NLG Lawsuit

Every excessive fee claim here is bogus, 50 state insurance regulators approved the product for sale separately with fee schedule used in the sale Now if they can find a case where a senior took out a reverse mortgage and bought IUL maybe. or some other suitability violation.
 
Every excessive fee claim here is bogus, 50 state insurance regulators approved the product for sale separately with fee schedule used in the sale Now if they can find a case where a senior took out a reverse mortgage and bought IUL maybe. or some other suitability violation.

I would highly disagree. So would regulators.

Just because it is approved for sale in the state, does not mean it is suitable to sell to anyone and everyone.

Especially IUL, where the % based fee will vary drastically on what % of GLP the Policy is funded at.

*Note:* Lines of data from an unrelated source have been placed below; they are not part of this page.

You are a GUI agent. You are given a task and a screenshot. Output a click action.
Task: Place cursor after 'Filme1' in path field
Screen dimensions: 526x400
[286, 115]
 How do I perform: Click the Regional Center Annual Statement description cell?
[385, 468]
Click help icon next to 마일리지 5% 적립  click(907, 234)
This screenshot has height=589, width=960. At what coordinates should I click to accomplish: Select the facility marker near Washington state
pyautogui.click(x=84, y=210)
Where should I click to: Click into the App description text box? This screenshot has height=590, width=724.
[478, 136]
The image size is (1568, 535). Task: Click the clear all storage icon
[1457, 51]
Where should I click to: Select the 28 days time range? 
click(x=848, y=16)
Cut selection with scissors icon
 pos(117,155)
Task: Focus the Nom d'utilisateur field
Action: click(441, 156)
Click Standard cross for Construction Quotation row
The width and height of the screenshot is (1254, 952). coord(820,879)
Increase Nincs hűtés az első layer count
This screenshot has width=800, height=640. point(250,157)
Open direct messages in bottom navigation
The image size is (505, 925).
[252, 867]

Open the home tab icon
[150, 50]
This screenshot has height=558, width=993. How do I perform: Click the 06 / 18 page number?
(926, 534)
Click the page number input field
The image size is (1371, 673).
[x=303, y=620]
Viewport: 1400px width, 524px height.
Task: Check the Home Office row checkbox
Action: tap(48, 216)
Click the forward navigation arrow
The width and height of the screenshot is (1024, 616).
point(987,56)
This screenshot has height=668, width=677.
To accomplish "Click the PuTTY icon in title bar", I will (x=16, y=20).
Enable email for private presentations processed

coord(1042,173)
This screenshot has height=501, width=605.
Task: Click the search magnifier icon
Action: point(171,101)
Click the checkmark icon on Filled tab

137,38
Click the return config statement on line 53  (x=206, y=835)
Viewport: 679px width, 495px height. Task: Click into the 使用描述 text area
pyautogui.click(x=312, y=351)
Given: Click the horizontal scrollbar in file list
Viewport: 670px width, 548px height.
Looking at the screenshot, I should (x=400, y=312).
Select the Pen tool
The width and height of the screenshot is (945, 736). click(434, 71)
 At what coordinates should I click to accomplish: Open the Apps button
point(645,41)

A $100k IUL funded at 20% of GLP for "cash value" would be highly unsuitable and the agent should held accountable for that.

A $100k IUL funded at 100% of GLP for "cash value", would likely be suitable. Assuming Permanent Insurance is suitable in the first place.

I've seen IUL policies sold that absolutely warranted a lawsuit. Consumers lost tens of thousands and will never see significant cash value. This is very common and a huge issue in our industry.

Even with the policy being funded at 100% of GLP, you are still placing a HUGE amount of future risk on the client with IUL.

Internal Fees can usually be increased by 200%-300%. Caps can be reduced to 2% or 3%. It happened with traditional UL, and its already starting to happen now with IUL.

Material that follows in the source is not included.